- TASK ITEM -
Look through the material below and count the lines that hold "Real". Give that number by itself.

- DATA -
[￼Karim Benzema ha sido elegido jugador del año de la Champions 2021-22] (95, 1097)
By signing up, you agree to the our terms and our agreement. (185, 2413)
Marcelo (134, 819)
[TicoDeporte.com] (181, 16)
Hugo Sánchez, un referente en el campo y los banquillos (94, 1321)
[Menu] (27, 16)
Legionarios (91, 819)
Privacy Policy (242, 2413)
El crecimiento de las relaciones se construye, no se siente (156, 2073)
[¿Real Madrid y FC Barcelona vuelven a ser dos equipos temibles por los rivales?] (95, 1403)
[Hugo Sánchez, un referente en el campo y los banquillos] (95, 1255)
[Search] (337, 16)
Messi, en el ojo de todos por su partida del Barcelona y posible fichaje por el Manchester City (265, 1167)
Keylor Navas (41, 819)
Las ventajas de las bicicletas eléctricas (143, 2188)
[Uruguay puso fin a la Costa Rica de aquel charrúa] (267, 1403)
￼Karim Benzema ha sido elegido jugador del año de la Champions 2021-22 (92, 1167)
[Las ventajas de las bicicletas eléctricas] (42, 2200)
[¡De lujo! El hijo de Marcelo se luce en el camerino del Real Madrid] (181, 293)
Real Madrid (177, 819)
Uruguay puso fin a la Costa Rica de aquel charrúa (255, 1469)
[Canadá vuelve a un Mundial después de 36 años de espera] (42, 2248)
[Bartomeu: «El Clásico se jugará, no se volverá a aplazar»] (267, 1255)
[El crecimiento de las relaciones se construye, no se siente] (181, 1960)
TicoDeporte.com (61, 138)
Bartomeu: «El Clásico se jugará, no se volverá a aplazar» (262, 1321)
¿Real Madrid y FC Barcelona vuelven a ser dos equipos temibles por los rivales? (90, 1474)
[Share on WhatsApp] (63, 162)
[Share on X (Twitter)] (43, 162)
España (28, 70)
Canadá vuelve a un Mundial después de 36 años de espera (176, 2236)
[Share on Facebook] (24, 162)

- TASK OUTPUT -
4